My favourite painting: James Fox

James Fox chooses his favourite painting for Country Life.

Creation of Adam, by Michelangelo, 1510, in the Sistine Chapel at the Vatican.
Creation of Adam, by Michelangelo, 1510, in the Sistine Chapel at the Vatican.
(Image credit: FineArt / Alamy)

The Creation of Adam, 1512, by Michelangelo Buonarroti (1475–1564), approximately 9ft 2in by 18ft 8in, Sistine Chapel, Rome, Italy.

James Fox on The Creation of Adam

Has any artist ever conceived and executed such a daring and successful realisation of the ineffable moment when God created Man (Genesis 1:26-27)? As a believer, looking into Michelangelo’s painting, I see Man reclining, lethargic, unselfconscious, beautiful. Dominating his bequeathed domain in submissive immobility and with a touch of self-assurance.

'God flies through space and time with creative energy and movement, to touch the offered hand with His own life, to awaken him to the divine purpose of relationship. In this creative moment of Western rebirth, Michelangelo shows what we are to receive from the divine spark, awakening us to the offering of being with and under God in co-creation.'

James Fox is an actor.

John McEwen on Michelangelo's Sistine Chapel ceiling

Vasari gave Michelangelo, his teacher and friend, divine status: ‘The benign ruler of heaven... decided to send into the world an artist... whose work alone would teach us how to attain perfection.’

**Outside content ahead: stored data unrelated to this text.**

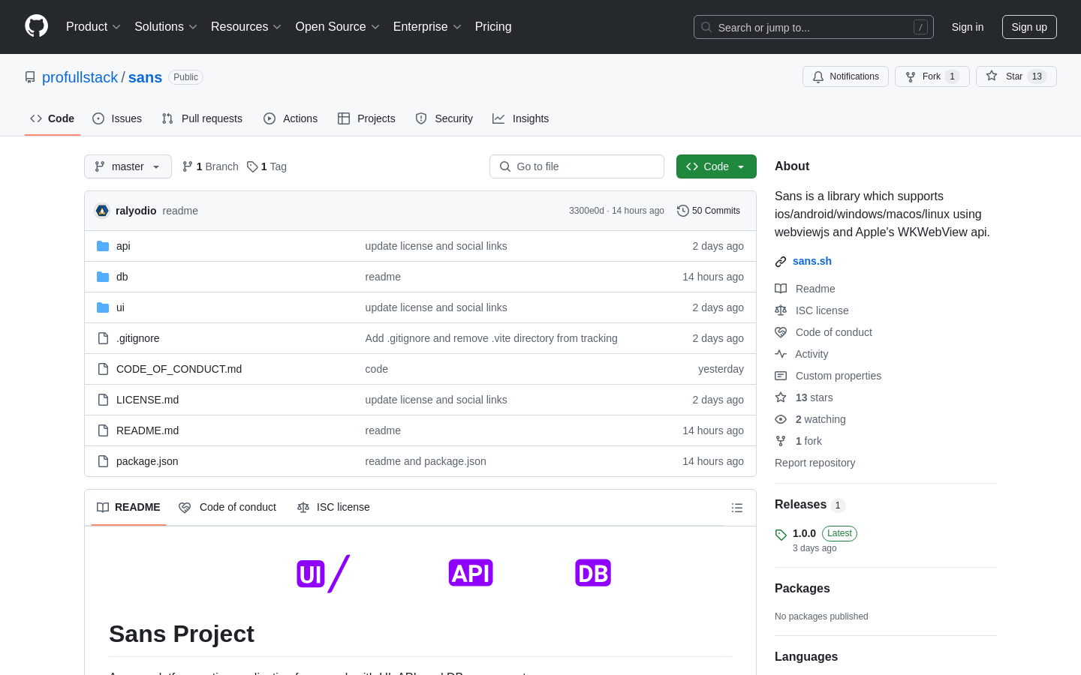This screenshot has width=1081, height=675.
Task: Expand the master branch dropdown
Action: click(128, 167)
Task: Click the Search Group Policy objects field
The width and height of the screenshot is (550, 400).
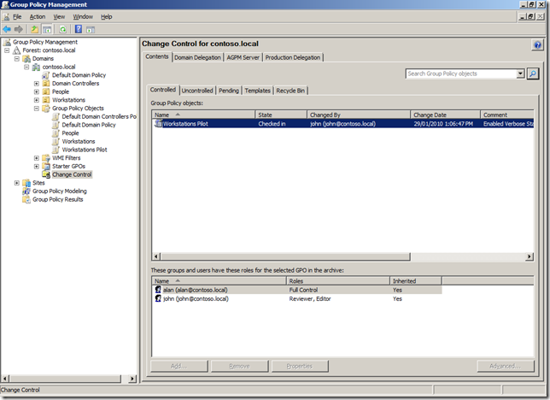Action: tap(460, 74)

Michelangelo’s mother died when he was six and his father, a government official, briefly entrusted him to a stonecutter and his wife in Settignano. ‘If there is any good in me,’ he told Vasari, it stemmed from this happy time, when he also learned the rudiments of sculpting. At 14, he was apprenticed to the Florentine painter Ghirlandaio and the sculptor Bertoldo di Giovanni. His brilliance meant he completed his education at the Court of Lorenzo de Medici.

He was in Rome from 1496 to 1501 and, in 1508, Pope Julius II commissioned him to paint the ceiling of the Sistine Chapel, the Pope’s private chapel, its dimensions based on the temple of Solomon. it was built by Julius’s uncle, Pope Sixtus IV, hence its name. The ceiling was painted a star-studded blue, but Julius wanted Michelangelo to replace it with pictures of the 12 Apostles. Michelangelo told him it ‘would turn out a poor affair’. He wrote to a friend: ‘He asked me why. I said, “Because they themselves were poor.” Then he gave me a new commission to do what I liked.’

The ceiling is divided into nine stories from the Book of Genesis. Michelangelo painted it with merely marginal assistance. He left God creating Adam until last. ‘so God created man in his own image,’ says the Bible, but, before Michelangelo, God had never been shown as a man, only as an aura or celestial hand.